Yesterday morning, as all of this was percolating in me, Azalea expressed a desire to earn some money for a toy she was craving. Honestly, I am ambivalent about having her "earn money" at this young age because she should be helping to help. However, I thought it might be interesting to see what would happen. So I said, hey, I could use some help with these mountains of laundry, which is outside of the realm of her usual chores.
"Okay!" she said, and was ready for the fun to begin.
She started by grabbing random items from the pile and making floppy little packages with them. If I hadn't been so aware of this whole question of acceptance of what is versus pushing for excellence, I might have just said, "Thanks, honey," and waited for her to lose interest in the whole shebang and go off and play. But instead I decided to foster a little of my own inner Chua-style Chinese Mother and actually teach her how to fold, like for real. Not exactly math drills, but a start.
When I got serious and slowed her down, really explaining how to lay the front of the shirt on the floor, line up the hems, fold the sleeves in, etc., she bristled at first, saying, "No, Mama, I want to do it my way."
To which I replied, "Nope. You are going to do it my way. The right way."
And she squeaked a few more times, saying she already knows how to fold. Ordinarily, I might have thought this was kind of tender, that maybe learning makes her feel vulnerable, thus she wants to avoid it, thus I shouldn't push the matter. But this time I said, "No, you don't. But I'll teach you."

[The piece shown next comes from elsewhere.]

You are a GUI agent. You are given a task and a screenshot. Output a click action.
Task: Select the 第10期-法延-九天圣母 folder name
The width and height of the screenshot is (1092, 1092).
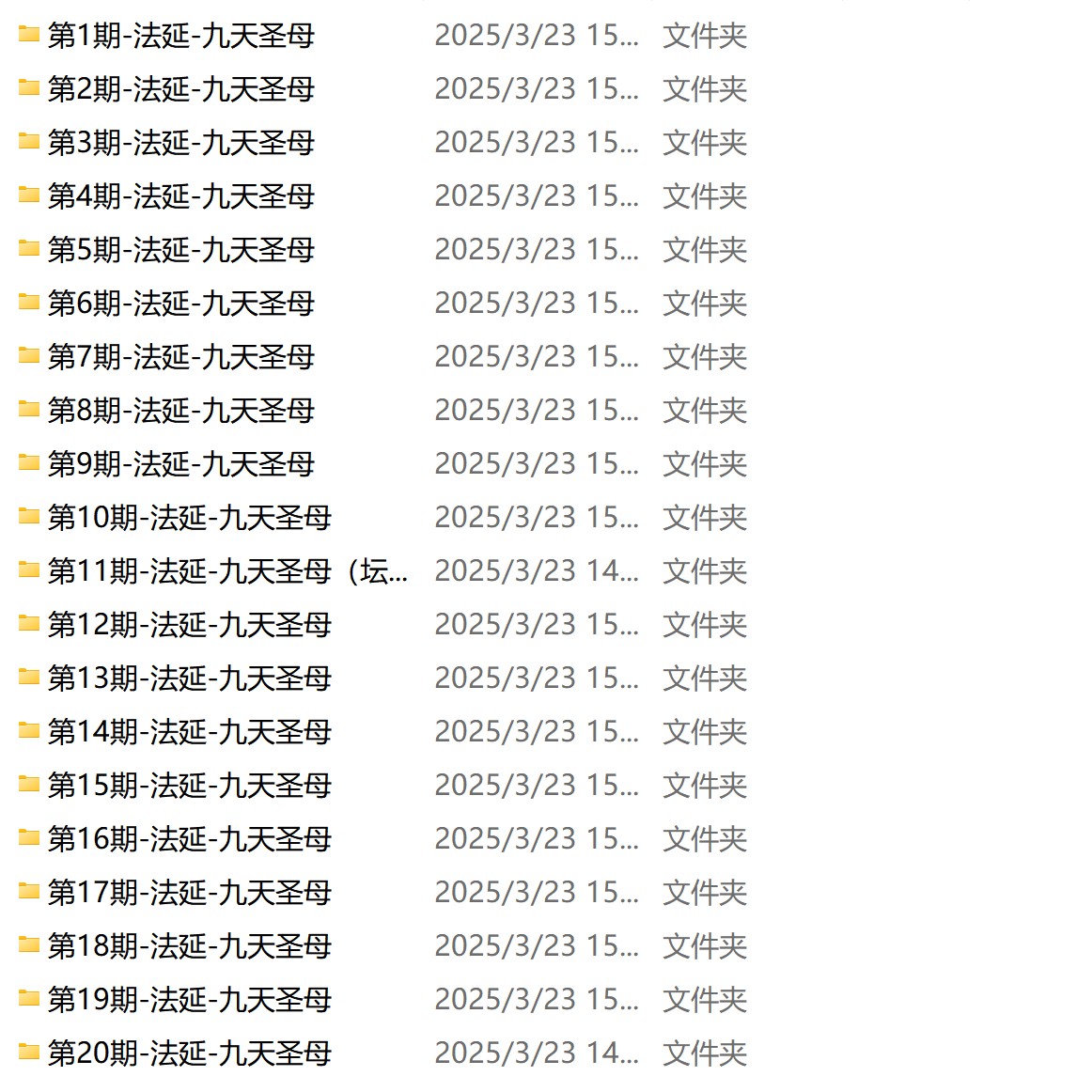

I have to say, it felt great. No fussing about, oh, well, gosh, this is just my humble way of folding and maybe they do it differently in other houses or countries, so maybe I shouldn't be forcing my conditioned ideas about folding onto my daughter. It was just, hey, let's get you down with the laundry program.
When one of her shirts had two sleeves inside out, Azalea immediately handed it to me, saying, "I can't get it right."
"Yes you can," I said.
She tried and tried, pulling sleeves through sleeves, even cried a little out of frustration, but I just sat there, not budging, until she figured it out.
And then she hopped along to pack up some dolls for a playdate—the No. 1, most gloriously ordinary girl on Earth.